Below is Day 3 of the fuel cell vehicle rally covered by MSNBC.com's Miguel Llanos and photographer James Cheng.
COSTA MESA, Calif. — Another ride-and-drive was held the next day at the fairgrounds in Costa Mesa, where those in line included novices asking questions like, "So you put water in it?", as well as early adopters like Don White, who said he was from Cedar Rapids, Iowa, and had timed his California vacation so that he could test drive a fuel cell car.
"He's not as excited about this, but his dad is," White said of his 4-year-old son standing next to him.
White was particularly interested in hydrogen's potential to reduce carbon dioxide, a gas that many scientists tie to global warming. And coming from a corn-growing state, he was well aware that even crop residue could be burned to create the energy needed to extract hydrogen from water.
Not all hydrogen is created equal
But Romm, the former Clinton administration hydrogen expert, is quick to caution that not all hydrogen is clean. Unless renewable energy like solar or wind power — still very expensive — is used, other options still mean indirect pollution.
Romm fears that widespread use of fuel cell cars could actually worsen air quality if most hydrogen continues to be extracted from natural gas. For one, the extraction process also releases polluting hydrocarbons from natural gas.
Moreover, since natural gas is used to fire power plants across the country, any significant use for hydrogen would encourage utilities to use more of the much dirtier coal-fired power plants to keep up with power demand, Romm says.
Terry Tamminen, the head of California's EPA, isn't deterred by that thinking, however. He prefers to focus on the fact that, while still expensive, hydrogen can be extracted from a variety of sources — fossil fuels, crop residue and, of course, water — potentially allowing a place like the Midwest, for example, to some day make it from corn if that becomes feasible.

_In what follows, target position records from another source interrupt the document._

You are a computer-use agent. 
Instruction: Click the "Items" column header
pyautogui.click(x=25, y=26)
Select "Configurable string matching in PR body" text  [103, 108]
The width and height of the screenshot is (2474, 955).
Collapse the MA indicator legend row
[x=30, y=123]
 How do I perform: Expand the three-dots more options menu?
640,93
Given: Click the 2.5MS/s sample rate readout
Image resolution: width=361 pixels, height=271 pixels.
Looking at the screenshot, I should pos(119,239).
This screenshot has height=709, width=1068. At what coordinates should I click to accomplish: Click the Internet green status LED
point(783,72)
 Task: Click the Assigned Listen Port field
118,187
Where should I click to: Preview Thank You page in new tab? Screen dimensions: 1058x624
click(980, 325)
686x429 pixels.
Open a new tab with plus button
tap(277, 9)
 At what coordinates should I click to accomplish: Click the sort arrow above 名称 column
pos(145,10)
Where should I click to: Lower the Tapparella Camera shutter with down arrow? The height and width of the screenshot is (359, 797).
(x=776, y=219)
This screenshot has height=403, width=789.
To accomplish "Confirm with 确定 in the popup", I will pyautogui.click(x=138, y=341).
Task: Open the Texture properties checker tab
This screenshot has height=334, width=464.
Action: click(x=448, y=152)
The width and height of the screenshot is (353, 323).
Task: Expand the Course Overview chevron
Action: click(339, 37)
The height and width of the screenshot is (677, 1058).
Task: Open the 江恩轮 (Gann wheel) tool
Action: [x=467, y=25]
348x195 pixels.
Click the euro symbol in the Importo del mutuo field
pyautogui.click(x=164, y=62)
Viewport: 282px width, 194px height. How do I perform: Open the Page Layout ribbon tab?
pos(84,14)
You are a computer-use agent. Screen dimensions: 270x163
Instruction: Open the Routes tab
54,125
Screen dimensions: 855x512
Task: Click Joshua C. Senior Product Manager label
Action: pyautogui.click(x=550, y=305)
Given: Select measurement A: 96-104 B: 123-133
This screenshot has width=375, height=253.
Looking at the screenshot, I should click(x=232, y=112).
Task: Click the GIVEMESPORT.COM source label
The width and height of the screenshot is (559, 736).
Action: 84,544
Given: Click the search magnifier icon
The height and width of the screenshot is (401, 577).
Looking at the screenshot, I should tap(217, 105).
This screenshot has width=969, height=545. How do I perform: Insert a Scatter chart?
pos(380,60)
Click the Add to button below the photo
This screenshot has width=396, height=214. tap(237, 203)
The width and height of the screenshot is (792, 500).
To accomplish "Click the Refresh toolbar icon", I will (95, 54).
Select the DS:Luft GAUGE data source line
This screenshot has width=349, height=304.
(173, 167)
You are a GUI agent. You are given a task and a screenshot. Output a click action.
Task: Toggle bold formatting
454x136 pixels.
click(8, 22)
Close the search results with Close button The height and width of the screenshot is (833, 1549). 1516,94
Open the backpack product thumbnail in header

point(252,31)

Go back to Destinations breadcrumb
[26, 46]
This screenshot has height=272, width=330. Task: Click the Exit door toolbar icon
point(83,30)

"That's the beauty of hydrogen," he told MSNBC.com. "It can be made from whatever you have locally."
Marine base, but no Marines
Next on the rally tour was Camp Pendleton, the huge Marine base near San Diego.
The rally support teams — some 70 engineers and spokespeople — arrived with their eight vehicles only to find they vastly outnumbered their hosts.
Gary Funk, the regional fleet manager for the Marines, attributed the low turnout to the fact that most of the Marines had been deployed to Iraq. But he welcomed the tour, noting that the base was about to put in a hydrogen station, one of the military's first and the only one on the West Coast.
"We're trying to get our foot in the door," he said, noting that one potential advantage is that hydrogen could be made on the battlefield from water or some other non-petroleum source.
Buckney Wilson, an automotive technician on the base, was one of the handful who drove the cars. He, too, came away impressed, saying he sees the potential to get America beyond oil, especially if oil supplies were suddenly threatened.
"During every emergency situation, we've always come together," he said. "Instead of Rosie the Riveter it'd be Mike the Electrical Engineer."
The mechanic in him loved the fact that fuel cell vehicles, which essentially are electric and have few moving parts, are "repair friendly."
"It benefits everybody," he said of the technology, "it should be a full-force effort."